Gulezian’s guitar playing infused with devotion to music’s power |

Gulezian’s guitar playing infused with devotion to music’s power

Stewart Oksenhorn
Aspen Times Staff Writer

The topic of conversation is that subset of contemporary instrumental music that only an elevator or hotel lobby could love.

But Michael Gulezian has misunderstood my question, and the normally mild-mannered, spiritual-leaning guitarist has turned into a fire-breathing beast.

“It’s dreck,” said Gulezian, using the Yiddish substitute for a word that no longer can appear in The Aspen Times. “It makes me want to scream. It’s the audio equivalent of Sominex. It’s wallpaper. If I hear it in the supermarket, I run out.”

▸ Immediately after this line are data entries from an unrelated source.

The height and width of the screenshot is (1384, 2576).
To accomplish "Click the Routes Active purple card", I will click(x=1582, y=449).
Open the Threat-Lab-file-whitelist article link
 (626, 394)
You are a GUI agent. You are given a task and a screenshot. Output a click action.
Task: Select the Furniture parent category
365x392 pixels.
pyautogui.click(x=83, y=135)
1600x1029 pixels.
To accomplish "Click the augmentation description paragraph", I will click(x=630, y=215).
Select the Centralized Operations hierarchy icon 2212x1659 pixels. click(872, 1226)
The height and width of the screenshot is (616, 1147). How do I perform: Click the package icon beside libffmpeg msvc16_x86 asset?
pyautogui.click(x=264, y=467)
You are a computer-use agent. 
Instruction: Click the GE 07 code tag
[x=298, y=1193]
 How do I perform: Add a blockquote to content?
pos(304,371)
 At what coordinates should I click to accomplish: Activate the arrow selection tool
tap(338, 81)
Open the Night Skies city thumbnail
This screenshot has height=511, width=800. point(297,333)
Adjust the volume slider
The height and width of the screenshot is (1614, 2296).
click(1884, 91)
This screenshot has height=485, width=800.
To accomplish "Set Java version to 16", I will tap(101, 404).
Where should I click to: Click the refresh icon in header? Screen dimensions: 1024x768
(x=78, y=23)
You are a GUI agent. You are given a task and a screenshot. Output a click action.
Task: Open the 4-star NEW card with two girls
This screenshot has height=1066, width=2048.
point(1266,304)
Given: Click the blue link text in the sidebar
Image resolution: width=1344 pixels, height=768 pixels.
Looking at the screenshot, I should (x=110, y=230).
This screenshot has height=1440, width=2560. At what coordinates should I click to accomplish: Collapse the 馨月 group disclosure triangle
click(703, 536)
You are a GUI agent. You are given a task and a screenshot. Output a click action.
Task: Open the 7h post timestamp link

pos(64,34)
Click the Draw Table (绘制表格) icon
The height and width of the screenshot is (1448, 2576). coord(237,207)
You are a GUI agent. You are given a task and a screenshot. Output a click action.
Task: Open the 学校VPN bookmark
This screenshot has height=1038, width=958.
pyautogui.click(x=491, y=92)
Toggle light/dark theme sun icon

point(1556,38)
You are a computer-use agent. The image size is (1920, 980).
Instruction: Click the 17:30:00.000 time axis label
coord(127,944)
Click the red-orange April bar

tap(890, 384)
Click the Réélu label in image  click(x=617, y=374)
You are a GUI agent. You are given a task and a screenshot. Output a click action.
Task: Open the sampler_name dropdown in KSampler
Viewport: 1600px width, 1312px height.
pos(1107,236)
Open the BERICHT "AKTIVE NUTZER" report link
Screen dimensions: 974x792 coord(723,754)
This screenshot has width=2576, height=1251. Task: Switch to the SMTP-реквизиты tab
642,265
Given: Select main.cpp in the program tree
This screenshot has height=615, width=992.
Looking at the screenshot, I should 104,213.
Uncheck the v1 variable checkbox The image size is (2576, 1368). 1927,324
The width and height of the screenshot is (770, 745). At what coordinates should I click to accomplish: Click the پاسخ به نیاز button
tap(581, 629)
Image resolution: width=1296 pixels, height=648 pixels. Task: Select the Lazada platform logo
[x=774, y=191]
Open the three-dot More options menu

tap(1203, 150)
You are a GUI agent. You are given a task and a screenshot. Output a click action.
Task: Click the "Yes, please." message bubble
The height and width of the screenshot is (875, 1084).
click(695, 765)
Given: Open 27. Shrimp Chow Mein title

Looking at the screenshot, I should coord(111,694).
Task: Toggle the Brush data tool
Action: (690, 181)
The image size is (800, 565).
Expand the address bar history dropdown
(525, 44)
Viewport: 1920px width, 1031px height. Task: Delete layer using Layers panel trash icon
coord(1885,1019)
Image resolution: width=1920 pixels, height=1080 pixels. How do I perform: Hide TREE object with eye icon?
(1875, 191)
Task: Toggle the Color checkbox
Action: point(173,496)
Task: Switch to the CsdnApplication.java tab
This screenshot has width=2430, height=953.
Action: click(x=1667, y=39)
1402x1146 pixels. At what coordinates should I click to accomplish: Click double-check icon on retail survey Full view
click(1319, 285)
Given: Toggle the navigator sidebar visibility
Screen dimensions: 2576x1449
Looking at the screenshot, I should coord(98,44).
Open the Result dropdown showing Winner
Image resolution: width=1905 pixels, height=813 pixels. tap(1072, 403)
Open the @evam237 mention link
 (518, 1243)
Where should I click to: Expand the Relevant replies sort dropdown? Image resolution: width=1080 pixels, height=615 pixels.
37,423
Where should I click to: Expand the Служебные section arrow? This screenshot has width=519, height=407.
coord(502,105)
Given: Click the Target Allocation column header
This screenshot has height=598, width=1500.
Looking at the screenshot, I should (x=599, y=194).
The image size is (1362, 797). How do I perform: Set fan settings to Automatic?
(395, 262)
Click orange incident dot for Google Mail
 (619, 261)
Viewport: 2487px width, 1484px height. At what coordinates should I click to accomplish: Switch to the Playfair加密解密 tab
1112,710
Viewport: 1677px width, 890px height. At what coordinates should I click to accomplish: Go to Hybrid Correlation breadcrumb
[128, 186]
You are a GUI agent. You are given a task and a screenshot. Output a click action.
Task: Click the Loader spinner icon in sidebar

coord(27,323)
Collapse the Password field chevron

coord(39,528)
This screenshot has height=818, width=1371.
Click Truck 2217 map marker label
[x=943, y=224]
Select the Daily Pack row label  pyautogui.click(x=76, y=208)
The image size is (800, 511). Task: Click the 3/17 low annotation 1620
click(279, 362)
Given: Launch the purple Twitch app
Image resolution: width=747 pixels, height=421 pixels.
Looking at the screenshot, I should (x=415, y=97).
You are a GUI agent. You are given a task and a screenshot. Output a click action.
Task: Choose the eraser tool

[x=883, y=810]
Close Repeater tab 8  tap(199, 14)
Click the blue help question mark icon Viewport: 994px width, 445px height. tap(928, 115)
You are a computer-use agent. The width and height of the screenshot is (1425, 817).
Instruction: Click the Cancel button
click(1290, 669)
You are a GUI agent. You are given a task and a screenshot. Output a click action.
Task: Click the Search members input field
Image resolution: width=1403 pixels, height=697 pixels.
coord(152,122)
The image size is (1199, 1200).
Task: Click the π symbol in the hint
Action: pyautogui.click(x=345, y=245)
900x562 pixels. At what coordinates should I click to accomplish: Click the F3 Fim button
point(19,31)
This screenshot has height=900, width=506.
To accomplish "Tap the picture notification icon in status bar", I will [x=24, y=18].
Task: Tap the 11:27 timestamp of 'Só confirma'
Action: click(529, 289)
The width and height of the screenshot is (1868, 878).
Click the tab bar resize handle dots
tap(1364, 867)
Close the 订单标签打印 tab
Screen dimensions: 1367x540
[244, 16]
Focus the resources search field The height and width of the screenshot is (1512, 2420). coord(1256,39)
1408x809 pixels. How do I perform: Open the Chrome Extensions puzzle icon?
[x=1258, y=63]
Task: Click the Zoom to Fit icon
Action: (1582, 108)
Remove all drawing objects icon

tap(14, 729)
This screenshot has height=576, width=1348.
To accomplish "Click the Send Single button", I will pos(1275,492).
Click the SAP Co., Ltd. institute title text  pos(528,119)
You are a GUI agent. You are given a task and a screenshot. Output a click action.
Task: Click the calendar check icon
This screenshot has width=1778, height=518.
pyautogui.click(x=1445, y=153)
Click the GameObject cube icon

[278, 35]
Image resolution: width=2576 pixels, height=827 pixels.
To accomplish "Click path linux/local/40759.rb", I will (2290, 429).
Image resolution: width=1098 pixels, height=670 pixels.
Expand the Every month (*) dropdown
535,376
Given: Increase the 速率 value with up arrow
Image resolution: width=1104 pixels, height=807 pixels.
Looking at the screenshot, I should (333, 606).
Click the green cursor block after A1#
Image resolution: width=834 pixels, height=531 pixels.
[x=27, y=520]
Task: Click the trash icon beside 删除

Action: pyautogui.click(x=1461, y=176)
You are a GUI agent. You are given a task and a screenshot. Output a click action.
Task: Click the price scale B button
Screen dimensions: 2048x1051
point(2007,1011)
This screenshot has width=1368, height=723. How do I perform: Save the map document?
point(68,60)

Gulezian thought I had asked what he did when he hears this music, with its cheesy sounds, formulaic rhythms and empty melodies. But my actual question was, what does someone like him do that separates his contemporary instrumental music from the dreck. I explain the misunderstanding, and Gulezian turns from Anti-Elevator Music Man back into his humble self.

“Music,” explained the 47-year-old Nashville resident, “should be an active, participatory experience, an experience of community, a common experience of a language that transcends spoken word. To water that powerful thing down to a formula is shameful, even sinful.”

Gulezian’s music is, in fact, no relation to the simplistic, synthesized bromide one hears in the hallways of shopping malls. On albums like “Language of the Flame” and the forthcoming live recording “Concert at St. Olaf College,” Gulezian’s music, mostly solo guitar work, is inventive and complex; like his heroes of the finger-style guitar ” especially the late Michael Hedges, and John Fahy, Gulezian’s first major influence ” he melds rhythm, melody and harmony using just one instrument and 10 fingers. The less-humble side of Gulezian actually boasts that he is “a technical monster.” But the more artistic side of Gulezian counters that the art is not about the technique.

“It’s not about the technique,” said Gulezian, who performs tonight at Main Street Bakery. “That’s the last thing people should be paying attention to. It’s about whether I’m transforming something about the heart and soul to people who are listening. Technically, I can blow anybody away. But if that’s all you’re going to do, you’re going to play to an audience of nothing but guitar junkies.”

Though tonight’s concert is his Aspen debut, Gulezian spent his high school years as a Coloradan, attending a small prep school in Canon City, Holy Cross Abbey, run by Benedictine monks. His love of music, however, was already instilled in him by the time he got to high school.

Gulezian’s mother, an Armenian born in Syria, sang Armenian folk songs in a beautiful voice; his father, a New York native also of Armenian descent, was an ethnomusicologist who transcribed ancient Egyptian music scrolls for the Metropolitan Museum of Art.

“When I say I heard music growing up from other cultures,” said Gulezian, “I mean cultures from thousands of years ago. That’s the environment I grew up in ” listening to Motown and the Beatles, and also traditional classical music from the Middle East and India.”

Gulezian began playing Western classical music on guitar at 7. “But to be honest, it didn’t resonate in my heart,” he said. “I practiced because I was diligent. But nothing really got me until I was 12, 13, when I heard finger-style players like Doc Watson, and the Mississippi Delta players like Leadbelly and Mississippi John Hurt.”

Those blues players got to his heart. But it was Fahy, the pioneering finger-style guitarist who broke the trail for Leo Kottke and the like, who got into Gulezian, heart, soul and mind.

“That blew me away,” said Gulezian. “John Fahy was to steel-string instrumental guitar music what Andres Segovia was to classical guitar. Nobody took classical guitar seriously until Segovia started playing it.”

For Gulezian, the Maryland-born Fahy opened up a world of near-infinite possibilities. “He provided the model for someone to be idiosyncratic and create his own artistic path. I knew I could express the deepest part of me.”

That seems to get to the heart of the original question. What separates the contemporary instrumental music played by Gulezian ” and Pierre Bensusan, Kottke, Alex De Grassi and the like ” from elevator sounds is the element of humanity. Gulezian’s music has a personality, rather than a formula, behind it.

Gulezian concludes: “I guess the answer is I love it so much and respect it so much and have such awe for the power of music, I treat it with devotion.”